The Rosens try not to bring work home with them or work together on cases, but occasionally bend on both. “When there is a big issue, we do lean on each other to discuss issues to solve problems,” says Susan. “We both have a lot of respect for the other’s experience and opinion, so it actually works out well. The positive side of working together and living together is that we can discuss and resolve issues related to cases without violating any confidentiality.”

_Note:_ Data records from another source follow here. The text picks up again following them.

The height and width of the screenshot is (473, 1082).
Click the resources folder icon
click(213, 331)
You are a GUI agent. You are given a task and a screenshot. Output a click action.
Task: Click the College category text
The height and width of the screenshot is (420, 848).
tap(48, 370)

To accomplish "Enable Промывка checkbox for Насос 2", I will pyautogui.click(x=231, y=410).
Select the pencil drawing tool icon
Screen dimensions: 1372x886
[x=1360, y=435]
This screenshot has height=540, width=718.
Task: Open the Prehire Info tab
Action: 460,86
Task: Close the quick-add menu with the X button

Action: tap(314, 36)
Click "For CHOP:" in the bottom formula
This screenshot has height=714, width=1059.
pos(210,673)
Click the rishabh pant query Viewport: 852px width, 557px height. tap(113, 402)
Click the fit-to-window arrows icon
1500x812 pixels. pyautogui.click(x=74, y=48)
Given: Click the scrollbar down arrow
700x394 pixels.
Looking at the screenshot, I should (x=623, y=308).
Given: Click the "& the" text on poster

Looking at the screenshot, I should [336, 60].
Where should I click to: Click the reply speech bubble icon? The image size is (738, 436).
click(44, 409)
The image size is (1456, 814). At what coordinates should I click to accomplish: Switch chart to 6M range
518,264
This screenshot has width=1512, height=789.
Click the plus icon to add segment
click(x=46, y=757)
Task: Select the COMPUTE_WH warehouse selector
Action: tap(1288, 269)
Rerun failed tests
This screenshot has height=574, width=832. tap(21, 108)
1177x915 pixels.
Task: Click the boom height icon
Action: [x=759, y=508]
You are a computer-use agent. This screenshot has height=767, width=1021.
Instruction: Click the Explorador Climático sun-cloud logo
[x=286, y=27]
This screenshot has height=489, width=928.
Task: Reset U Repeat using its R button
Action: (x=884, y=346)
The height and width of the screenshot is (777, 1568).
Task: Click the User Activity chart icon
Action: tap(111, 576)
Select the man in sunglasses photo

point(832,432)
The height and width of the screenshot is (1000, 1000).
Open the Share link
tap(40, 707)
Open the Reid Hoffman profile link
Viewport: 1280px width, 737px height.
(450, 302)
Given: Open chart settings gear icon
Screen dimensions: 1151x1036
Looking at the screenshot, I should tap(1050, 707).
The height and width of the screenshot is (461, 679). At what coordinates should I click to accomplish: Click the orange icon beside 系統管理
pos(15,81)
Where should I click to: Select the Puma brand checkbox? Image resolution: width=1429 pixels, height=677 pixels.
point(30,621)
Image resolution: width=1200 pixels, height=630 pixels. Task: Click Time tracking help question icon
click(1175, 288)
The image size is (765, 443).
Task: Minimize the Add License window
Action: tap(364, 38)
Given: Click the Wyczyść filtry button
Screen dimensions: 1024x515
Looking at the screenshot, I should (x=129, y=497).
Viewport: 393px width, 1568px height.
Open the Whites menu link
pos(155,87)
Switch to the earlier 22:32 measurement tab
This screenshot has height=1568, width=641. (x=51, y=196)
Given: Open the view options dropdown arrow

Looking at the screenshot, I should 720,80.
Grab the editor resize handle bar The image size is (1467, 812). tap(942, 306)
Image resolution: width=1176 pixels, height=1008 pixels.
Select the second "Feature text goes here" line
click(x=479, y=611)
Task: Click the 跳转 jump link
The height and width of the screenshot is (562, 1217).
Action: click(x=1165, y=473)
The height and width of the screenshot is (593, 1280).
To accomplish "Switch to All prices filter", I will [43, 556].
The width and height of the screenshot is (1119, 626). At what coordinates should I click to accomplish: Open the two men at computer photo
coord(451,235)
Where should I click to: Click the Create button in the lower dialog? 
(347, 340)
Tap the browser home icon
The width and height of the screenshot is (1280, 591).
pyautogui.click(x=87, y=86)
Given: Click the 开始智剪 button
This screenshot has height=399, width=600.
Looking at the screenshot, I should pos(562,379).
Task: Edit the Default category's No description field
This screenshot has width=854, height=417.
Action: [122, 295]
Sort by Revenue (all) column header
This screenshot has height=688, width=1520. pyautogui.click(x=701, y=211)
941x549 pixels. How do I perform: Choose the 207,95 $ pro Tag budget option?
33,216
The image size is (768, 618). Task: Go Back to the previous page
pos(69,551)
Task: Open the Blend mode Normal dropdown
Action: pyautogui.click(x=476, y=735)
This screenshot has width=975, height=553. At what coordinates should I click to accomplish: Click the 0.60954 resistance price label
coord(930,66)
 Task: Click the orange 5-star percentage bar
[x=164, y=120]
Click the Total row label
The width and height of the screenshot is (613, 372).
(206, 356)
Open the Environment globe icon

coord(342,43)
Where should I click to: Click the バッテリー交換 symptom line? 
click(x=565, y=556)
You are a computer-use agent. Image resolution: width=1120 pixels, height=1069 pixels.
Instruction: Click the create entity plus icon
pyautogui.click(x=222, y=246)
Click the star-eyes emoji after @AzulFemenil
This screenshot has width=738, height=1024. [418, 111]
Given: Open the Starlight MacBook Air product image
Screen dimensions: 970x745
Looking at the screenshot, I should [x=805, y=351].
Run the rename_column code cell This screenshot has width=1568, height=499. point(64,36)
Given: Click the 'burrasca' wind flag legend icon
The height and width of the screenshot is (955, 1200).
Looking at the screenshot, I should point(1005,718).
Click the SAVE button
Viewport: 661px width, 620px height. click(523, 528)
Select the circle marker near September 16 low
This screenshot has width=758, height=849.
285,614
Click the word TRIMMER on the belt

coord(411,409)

But when they have major disagreements? “It can be the War of the Rose(n)s,” Susan says. “Are you familiar with that movie? It’s not quite that bad, but we are both skilled in debate and do not like losing.” Noting that other family members love verbal jousting as well, Susan adds, “Many people have said our family would make a good reality TV show.”
‘Not Our Charleston’
The aftermath of the shooting at Emanuel African Methodist Episcopal Church
Days after the June 17, 2015 shooting that took the lives of nine African-American Charlestonians, Robert wrote an impassioned editorial for Jewish Telegraphic Agency. “This is not our Charleston. Charlestonians do not believe in hate, lawlessness, racism or violence,” he wrote. “These killings have outraged each and every one of us.”
Charleston has led the charge in racial progressivism over the years in a litany of ways, he wrote, and “a heinous murder by an evil person who was not from our city cannot change that. … It is true that Charleston was the city that imported more slaves from Africa than any other in America. It was the place where secession began and where the Civil War started. It was the very heart of the Confederacy. These facts and tragedies cannot be denied, but they do not define us in 2015. It has been a long road from then to now. … We have our issues, as all cities in America do, but all Charlestonians love their city and detest this crime. Every true Charlestonian is grieving now. Somehow, knowing my city and its people as I do, something positive will come of this tragedy.”
Both Robert and Susan attended the funeral. Especially powerful, Susan says, was the moment after President Obama’s eulogy for Clementa Pinckney—a reverend and senator whom the Rosens knew and cherished—when the commander-in-chief began to sing “Amazing Grace” and the entire congregation joined in.
“The way our city responded to [the shooting] was an example for the whole country; it was amazing,” she says. “So many important legislators as well as the president and vice president were there, but it wasn’t about them. It was an outpouring of love and support for the families of the victims and our city. It was a forgiving, peaceful response to a horrendous massacre. It was something I had never seen.”